In patients with inflammatory AAA it is strongly recommended that the indication for OR and EVAR be made according to the same criteria as in non-inflammatory AAA. The use of EVAR has a lower 1‑year mortality but in patients with hydronephrosis and low surgical risk OR may be preferable. Level of evidence 4/recommendation grade A.

Reason.

In a systematic review based on 56 retrospective surveys Paravastu et al. [111] addressed whether inflammatory AAA should be treated by OR or EVAR. The 30-day mortality was 6.2% after OR and 2.4% after EVAR. At follow-up, receding peri-aortic inflammation was seen in 73% after OR and 65% after EVAR. Hydronephrosis regressed 69% after OR and 38% after EVAR. The 1‑year aneurysm-related mortality was 2% (OR) vs. 0% (EVAR). Overall mortality was 14% (OR) vs. 2% (EVAR). Another analysis concerning inflammatory AAA concluded that EVAR is associated with shorter surgery duration, lower need for transfusion and lower morbidity compared to OR [112]. Nonetheless, there is no evidence-based proof that EVAR or OR should be preferred in inflammatory AAA. A Cochrane review found neither a randomized nor controlled study concerning this issue [113].

13.2. Connective tissue disease (Marfan, Loeys-Dietz syndrome [LDS], Ehlers-Danlos syndrome)

Recommendation.

The incidence of AAA accompanying congenital connective tissue diseases is rare. If an intervention is indicated, open surgical intervention should initially be employed in cases of Marfan syndrome and other hereditary connective tissue disorders. Secondary therapy can be endovascular.

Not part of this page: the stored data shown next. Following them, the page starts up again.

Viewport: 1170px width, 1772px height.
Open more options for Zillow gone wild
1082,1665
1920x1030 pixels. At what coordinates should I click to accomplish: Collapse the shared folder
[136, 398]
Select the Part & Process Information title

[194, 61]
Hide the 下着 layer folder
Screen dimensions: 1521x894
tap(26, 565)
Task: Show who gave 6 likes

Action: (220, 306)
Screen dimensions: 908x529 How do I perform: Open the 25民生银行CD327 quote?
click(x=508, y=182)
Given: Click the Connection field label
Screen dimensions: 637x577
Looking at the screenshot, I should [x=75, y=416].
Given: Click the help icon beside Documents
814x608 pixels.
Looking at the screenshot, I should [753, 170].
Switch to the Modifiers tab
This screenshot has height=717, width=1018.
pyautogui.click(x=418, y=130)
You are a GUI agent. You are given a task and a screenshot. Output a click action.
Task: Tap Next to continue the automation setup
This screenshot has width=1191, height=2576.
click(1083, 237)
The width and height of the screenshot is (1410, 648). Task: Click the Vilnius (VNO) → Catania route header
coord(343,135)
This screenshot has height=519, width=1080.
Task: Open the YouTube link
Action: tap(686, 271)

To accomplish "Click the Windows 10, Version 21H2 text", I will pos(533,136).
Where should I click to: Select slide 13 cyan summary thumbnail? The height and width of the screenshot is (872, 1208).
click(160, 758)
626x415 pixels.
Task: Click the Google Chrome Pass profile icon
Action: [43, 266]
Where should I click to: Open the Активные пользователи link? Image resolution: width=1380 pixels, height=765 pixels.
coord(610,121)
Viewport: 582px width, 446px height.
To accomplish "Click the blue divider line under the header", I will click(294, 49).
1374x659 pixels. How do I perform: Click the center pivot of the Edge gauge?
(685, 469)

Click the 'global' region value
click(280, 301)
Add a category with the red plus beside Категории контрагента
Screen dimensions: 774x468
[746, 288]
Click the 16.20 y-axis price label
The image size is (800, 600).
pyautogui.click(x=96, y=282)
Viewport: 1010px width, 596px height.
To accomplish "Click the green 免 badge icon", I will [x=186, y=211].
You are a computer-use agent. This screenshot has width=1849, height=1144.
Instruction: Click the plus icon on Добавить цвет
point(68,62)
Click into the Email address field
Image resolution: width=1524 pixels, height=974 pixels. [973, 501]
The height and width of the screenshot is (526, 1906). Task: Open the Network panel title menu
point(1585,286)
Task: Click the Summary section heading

Level of evidence 4/recommendation grade B.

13.3 Treatment of the mycotic AAA

Recommendation.

Mycotic AAA should be treated openly or endovascularly, depending on the patient’s condition and the experience of the treatment team. Level of evidence 4/recommendation grade B.

Reason.

The term mycotic AAA (mAAA) refers to an infection (usually bacterial) of the aorta with subsequent aneurysm formation. Based on the Swedish national vascular registry, Sörelius et al. [114] evaluated the largest cohort of mAAA on a long-term basis. After excluding patients with prosthetic infections or previous aortic surgery, they evaluated 132 patients treated between 1994 and 2014. The EVAR procedure was first introduced in 2001 and has since accounted for 59% of all mAAA repairs. Short-term survival of patients was significantly better after EVAR than after OR (after 30 days OR 89%, EVAR 99%; after 3 months OR 74%, EVAR 96%). The trend was still present after 1 year (OR 73%, EVAR 84%); however, there were no differences in 5‑year survival (OR 60%, EVAR 58%) and 10-year survival (OR 39%, EVAR 41%).